Sarcoma (Jan 2015)
Sarcopenia Does Not Affect Survival or Outcomes in Soft-Tissue Sarcoma
Abstract
Background and Objective. Sarcopenia is associated with decreased survival and increased complications in carcinoma patients. We hypothesized that sarcopenic soft-tissue sarcoma (STS) patients would have decreased survival, increased incidence of wound complications, and increased length of postresection hospital stay (LOS). Methods. A retrospective, single-center review of 137 patients treated surgically for STS was conducted. Sarcopenia was assessed by measuring the cross-sectional area of bilateral psoas muscles (total psoas muscle area, TPA) at the level of the third lumbar vertebrae on a pretreatment axial computed tomography scan. TPA was then adjusted for height (cm2/m2). The association between height-adjusted TPA and survival was assessed using Cox proportional hazard model.
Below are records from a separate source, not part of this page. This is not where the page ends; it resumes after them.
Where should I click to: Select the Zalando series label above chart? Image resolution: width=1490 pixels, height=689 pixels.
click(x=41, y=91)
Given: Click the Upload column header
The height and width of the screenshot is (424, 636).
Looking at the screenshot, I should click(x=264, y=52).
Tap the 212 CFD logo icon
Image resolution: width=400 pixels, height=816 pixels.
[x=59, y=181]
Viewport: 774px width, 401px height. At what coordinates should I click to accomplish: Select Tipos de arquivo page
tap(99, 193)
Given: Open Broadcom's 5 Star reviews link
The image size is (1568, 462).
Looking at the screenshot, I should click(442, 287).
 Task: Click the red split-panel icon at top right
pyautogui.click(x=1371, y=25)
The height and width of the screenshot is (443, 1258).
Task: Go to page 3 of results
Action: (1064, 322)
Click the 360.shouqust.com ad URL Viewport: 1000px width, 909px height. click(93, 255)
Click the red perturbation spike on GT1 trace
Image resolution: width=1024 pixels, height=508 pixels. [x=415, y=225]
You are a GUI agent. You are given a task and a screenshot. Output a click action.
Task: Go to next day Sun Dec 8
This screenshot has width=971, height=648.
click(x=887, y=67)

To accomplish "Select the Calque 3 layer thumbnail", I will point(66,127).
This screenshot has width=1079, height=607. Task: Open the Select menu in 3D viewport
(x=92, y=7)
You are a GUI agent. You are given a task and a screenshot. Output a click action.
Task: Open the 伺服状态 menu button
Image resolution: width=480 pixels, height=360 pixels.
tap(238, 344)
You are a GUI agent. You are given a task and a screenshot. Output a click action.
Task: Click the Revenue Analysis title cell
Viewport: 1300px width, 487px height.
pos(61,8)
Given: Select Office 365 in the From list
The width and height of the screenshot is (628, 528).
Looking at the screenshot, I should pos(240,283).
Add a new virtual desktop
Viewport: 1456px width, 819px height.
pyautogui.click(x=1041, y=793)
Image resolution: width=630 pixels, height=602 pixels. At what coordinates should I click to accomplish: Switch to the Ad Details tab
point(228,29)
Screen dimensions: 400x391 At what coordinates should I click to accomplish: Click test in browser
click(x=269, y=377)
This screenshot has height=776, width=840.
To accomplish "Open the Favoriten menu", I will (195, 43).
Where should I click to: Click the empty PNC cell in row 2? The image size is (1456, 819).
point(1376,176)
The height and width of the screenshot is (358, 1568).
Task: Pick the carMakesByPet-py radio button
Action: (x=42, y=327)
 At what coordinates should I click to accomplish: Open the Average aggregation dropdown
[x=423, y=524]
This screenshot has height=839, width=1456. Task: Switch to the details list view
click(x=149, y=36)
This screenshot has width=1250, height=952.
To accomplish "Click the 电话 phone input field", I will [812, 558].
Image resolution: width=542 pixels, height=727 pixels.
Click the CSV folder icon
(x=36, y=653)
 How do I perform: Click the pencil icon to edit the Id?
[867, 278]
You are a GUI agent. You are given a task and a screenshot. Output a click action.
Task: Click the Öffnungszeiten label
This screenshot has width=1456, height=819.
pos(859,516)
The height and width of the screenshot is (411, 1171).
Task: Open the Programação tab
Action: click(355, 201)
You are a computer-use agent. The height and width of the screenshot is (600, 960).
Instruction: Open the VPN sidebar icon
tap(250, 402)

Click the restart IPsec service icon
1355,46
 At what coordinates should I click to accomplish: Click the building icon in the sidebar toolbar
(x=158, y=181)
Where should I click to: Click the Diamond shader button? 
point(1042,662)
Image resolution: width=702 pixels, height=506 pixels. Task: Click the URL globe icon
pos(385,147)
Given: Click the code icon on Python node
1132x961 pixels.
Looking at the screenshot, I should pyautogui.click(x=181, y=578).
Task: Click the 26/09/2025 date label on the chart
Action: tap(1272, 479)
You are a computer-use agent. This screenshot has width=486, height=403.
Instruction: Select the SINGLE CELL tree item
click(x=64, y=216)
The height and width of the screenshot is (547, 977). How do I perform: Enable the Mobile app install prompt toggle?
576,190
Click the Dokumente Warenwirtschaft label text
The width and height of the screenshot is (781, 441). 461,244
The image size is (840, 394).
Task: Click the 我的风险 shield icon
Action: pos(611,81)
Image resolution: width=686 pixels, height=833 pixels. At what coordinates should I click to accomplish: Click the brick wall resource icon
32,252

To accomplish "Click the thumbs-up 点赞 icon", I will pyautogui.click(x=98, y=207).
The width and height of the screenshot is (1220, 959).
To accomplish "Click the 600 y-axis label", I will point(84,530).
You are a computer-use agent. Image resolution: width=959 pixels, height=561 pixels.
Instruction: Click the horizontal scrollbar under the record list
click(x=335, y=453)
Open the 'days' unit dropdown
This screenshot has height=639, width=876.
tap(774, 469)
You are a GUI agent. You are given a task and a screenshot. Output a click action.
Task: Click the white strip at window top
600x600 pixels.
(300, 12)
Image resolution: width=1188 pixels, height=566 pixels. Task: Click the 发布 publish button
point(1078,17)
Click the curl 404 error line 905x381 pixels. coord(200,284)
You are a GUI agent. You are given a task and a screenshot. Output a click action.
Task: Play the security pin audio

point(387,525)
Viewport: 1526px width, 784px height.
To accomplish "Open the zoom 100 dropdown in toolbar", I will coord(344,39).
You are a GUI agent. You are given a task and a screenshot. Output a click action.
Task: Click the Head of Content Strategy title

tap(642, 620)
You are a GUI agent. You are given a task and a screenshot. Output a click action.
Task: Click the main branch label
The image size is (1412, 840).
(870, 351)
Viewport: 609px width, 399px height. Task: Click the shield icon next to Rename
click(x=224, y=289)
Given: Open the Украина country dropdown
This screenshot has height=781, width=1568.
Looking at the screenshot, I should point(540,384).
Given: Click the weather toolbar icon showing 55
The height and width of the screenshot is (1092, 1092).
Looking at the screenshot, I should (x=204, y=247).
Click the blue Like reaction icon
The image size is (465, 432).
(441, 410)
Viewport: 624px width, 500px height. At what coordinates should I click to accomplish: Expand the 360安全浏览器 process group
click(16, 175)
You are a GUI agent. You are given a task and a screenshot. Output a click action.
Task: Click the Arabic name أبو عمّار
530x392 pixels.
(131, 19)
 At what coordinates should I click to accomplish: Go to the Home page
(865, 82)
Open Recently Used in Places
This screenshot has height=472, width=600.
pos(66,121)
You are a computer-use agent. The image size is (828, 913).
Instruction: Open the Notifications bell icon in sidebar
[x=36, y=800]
A logistical model was used to assess the association between height-adjusted TPA and wound complications. A linear model was used to assess the association between height-adjusted TPA and LOS. Results. Height-adjusted TPA was not an independent predictor of overall survival (p=0.746). Patient age (p=0.02) and tumor size (p=0.009) and grade (p=0.001) were independent predictors of overall survival. Height-adjusted TPA was not a predictor of increased hospital LOS (p=0.66), greater incidence of postoperative infection (p=0.56), or other wound complications (p=0.14). Conclusions. Sarcopenia does not appear to impact overall survival, LOS, or wound complications in patients with STS.